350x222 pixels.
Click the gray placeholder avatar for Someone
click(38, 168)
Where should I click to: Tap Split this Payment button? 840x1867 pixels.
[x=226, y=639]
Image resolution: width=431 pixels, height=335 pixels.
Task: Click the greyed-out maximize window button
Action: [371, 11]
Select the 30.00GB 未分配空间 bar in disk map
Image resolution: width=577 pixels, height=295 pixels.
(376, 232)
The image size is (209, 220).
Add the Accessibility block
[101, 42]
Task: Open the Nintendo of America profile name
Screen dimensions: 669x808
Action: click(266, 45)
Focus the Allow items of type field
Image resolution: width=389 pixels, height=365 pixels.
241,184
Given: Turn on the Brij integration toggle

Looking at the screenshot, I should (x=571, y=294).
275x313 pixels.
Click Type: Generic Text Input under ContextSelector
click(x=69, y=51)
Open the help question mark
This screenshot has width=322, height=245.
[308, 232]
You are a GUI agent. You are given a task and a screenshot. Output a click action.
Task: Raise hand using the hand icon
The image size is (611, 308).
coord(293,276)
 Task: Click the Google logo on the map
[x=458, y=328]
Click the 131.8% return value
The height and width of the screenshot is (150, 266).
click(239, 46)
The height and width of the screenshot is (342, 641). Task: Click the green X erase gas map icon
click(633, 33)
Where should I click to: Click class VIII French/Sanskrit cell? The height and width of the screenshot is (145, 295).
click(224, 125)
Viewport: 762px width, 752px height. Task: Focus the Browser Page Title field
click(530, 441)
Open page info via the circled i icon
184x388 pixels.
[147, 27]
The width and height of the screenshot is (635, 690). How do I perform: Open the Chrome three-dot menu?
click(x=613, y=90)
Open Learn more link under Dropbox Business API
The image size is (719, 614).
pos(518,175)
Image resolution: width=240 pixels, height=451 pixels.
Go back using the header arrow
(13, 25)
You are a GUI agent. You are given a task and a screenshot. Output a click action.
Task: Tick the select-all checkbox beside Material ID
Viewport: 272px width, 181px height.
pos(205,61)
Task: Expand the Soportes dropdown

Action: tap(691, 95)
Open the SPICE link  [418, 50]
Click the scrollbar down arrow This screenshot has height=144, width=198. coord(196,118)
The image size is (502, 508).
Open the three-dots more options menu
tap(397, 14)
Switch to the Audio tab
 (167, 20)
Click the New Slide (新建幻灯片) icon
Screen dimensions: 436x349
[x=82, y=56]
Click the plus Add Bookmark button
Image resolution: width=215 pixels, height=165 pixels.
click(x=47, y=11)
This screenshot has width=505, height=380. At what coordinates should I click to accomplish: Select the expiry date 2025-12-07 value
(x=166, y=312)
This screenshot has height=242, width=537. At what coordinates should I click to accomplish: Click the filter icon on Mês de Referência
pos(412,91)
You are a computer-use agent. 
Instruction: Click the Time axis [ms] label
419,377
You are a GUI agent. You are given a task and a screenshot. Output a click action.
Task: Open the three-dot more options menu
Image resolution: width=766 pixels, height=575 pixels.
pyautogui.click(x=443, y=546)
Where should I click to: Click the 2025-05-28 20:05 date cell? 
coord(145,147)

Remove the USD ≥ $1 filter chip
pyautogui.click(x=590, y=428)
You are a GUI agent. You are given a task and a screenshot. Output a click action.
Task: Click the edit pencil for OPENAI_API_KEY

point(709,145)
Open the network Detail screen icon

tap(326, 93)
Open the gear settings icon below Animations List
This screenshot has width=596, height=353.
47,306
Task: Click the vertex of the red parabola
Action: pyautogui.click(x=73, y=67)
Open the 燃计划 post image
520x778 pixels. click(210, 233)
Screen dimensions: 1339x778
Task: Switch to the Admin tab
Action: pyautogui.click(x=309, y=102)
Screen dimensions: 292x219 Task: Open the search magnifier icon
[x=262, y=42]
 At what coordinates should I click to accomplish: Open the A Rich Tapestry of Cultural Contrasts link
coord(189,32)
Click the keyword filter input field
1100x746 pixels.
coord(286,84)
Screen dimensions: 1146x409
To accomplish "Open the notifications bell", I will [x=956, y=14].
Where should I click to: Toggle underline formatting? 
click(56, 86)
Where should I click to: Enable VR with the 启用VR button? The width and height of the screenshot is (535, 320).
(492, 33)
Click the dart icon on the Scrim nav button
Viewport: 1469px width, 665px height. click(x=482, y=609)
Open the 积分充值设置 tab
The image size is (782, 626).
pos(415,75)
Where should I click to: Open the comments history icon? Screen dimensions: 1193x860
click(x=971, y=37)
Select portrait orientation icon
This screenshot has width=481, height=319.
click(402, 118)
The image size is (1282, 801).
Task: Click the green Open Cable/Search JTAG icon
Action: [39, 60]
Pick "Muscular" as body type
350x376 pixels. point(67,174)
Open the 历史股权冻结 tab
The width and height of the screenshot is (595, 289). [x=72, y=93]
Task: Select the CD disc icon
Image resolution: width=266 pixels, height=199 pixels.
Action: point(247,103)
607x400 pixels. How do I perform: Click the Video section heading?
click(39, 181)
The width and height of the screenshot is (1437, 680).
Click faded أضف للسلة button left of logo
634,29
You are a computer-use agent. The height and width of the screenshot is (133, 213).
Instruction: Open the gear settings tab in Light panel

= Work order =
Could you retype every record above exactly as it appears?

= Task solution =
350x222 pixels.
Click the gray placeholder avatar for Someone
click(38, 168)
Where should I click to: Tap Split this Payment button? 840x1867 pixels.
[x=226, y=639]
Image resolution: width=431 pixels, height=335 pixels.
Task: Click the greyed-out maximize window button
Action: [371, 11]
Select the 30.00GB 未分配空间 bar in disk map
Image resolution: width=577 pixels, height=295 pixels.
(376, 232)
The image size is (209, 220).
Add the Accessibility block
[101, 42]
Task: Open the Nintendo of America profile name
Screen dimensions: 669x808
Action: click(266, 45)
Focus the Allow items of type field
Image resolution: width=389 pixels, height=365 pixels.
241,184
Given: Turn on the Brij integration toggle

Looking at the screenshot, I should (x=571, y=294).
275x313 pixels.
Click Type: Generic Text Input under ContextSelector
click(x=69, y=51)
Open the help question mark
This screenshot has width=322, height=245.
[308, 232]
You are a GUI agent. You are given a task and a screenshot. Output a click action.
Task: Raise hand using the hand icon
The image size is (611, 308).
coord(293,276)
 Task: Click the Google logo on the map
[x=458, y=328]
Click the 131.8% return value
The height and width of the screenshot is (150, 266).
click(239, 46)
The height and width of the screenshot is (342, 641). Task: Click the green X erase gas map icon
click(633, 33)
Where should I click to: Click class VIII French/Sanskrit cell? The height and width of the screenshot is (145, 295).
click(224, 125)
Viewport: 762px width, 752px height. Task: Focus the Browser Page Title field
click(530, 441)
Open page info via the circled i icon
184x388 pixels.
[147, 27]
The width and height of the screenshot is (635, 690). How do I perform: Open the Chrome three-dot menu?
click(x=613, y=90)
Open Learn more link under Dropbox Business API
The image size is (719, 614).
pos(518,175)
Image resolution: width=240 pixels, height=451 pixels.
Go back using the header arrow
(13, 25)
You are a GUI agent. You are given a task and a screenshot. Output a click action.
Task: Tick the select-all checkbox beside Material ID
Viewport: 272px width, 181px height.
pos(205,61)
Task: Expand the Soportes dropdown

Action: tap(691, 95)
Open the SPICE link  [418, 50]
Click the scrollbar down arrow This screenshot has height=144, width=198. coord(196,118)
The image size is (502, 508).
Open the three-dots more options menu
tap(397, 14)
Switch to the Audio tab
 (167, 20)
Click the New Slide (新建幻灯片) icon
Screen dimensions: 436x349
[x=82, y=56]
Click the plus Add Bookmark button
Image resolution: width=215 pixels, height=165 pixels.
click(x=47, y=11)
This screenshot has width=505, height=380. At what coordinates should I click to accomplish: Select the expiry date 2025-12-07 value
(x=166, y=312)
This screenshot has height=242, width=537. At what coordinates should I click to accomplish: Click the filter icon on Mês de Referência
pos(412,91)
You are a computer-use agent. 
Instruction: Click the Time axis [ms] label
419,377
You are a GUI agent. You are given a task and a screenshot. Output a click action.
Task: Open the three-dot more options menu
Image resolution: width=766 pixels, height=575 pixels.
pyautogui.click(x=443, y=546)
Where should I click to: Click the 2025-05-28 20:05 date cell? 
coord(145,147)

Remove the USD ≥ $1 filter chip
pyautogui.click(x=590, y=428)
You are a GUI agent. You are given a task and a screenshot. Output a click action.
Task: Click the edit pencil for OPENAI_API_KEY

point(709,145)
Open the network Detail screen icon

tap(326, 93)
Open the gear settings icon below Animations List
This screenshot has width=596, height=353.
47,306
Task: Click the vertex of the red parabola
Action: pyautogui.click(x=73, y=67)
Open the 燃计划 post image
520x778 pixels. click(210, 233)
Screen dimensions: 1339x778
Task: Switch to the Admin tab
Action: pyautogui.click(x=309, y=102)
Screen dimensions: 292x219 Task: Open the search magnifier icon
[x=262, y=42]
 At what coordinates should I click to accomplish: Open the A Rich Tapestry of Cultural Contrasts link
coord(189,32)
Click the keyword filter input field
1100x746 pixels.
coord(286,84)
Screen dimensions: 1146x409
To accomplish "Open the notifications bell", I will [x=956, y=14].
Where should I click to: Toggle underline formatting? 
click(56, 86)
Where should I click to: Enable VR with the 启用VR button? The width and height of the screenshot is (535, 320).
(492, 33)
Click the dart icon on the Scrim nav button
Viewport: 1469px width, 665px height. click(x=482, y=609)
Open the 积分充值设置 tab
The image size is (782, 626).
pos(415,75)
Where should I click to: Open the comments history icon? Screen dimensions: 1193x860
click(x=971, y=37)
Select portrait orientation icon
This screenshot has width=481, height=319.
click(402, 118)
The image size is (1282, 801).
Task: Click the green Open Cable/Search JTAG icon
Action: [39, 60]
Pick "Muscular" as body type
350x376 pixels. point(67,174)
Open the 历史股权冻结 tab
The width and height of the screenshot is (595, 289). [x=72, y=93]
Task: Select the CD disc icon
Image resolution: width=266 pixels, height=199 pixels.
Action: point(247,103)
607x400 pixels. How do I perform: Click the Video section heading?
click(39, 181)
The width and height of the screenshot is (1437, 680).
Click faded أضف للسلة button left of logo
634,29
You are a computer-use agent. The height and width of the screenshot is (133, 213).
Instruction: Open the gear settings tab in Light panel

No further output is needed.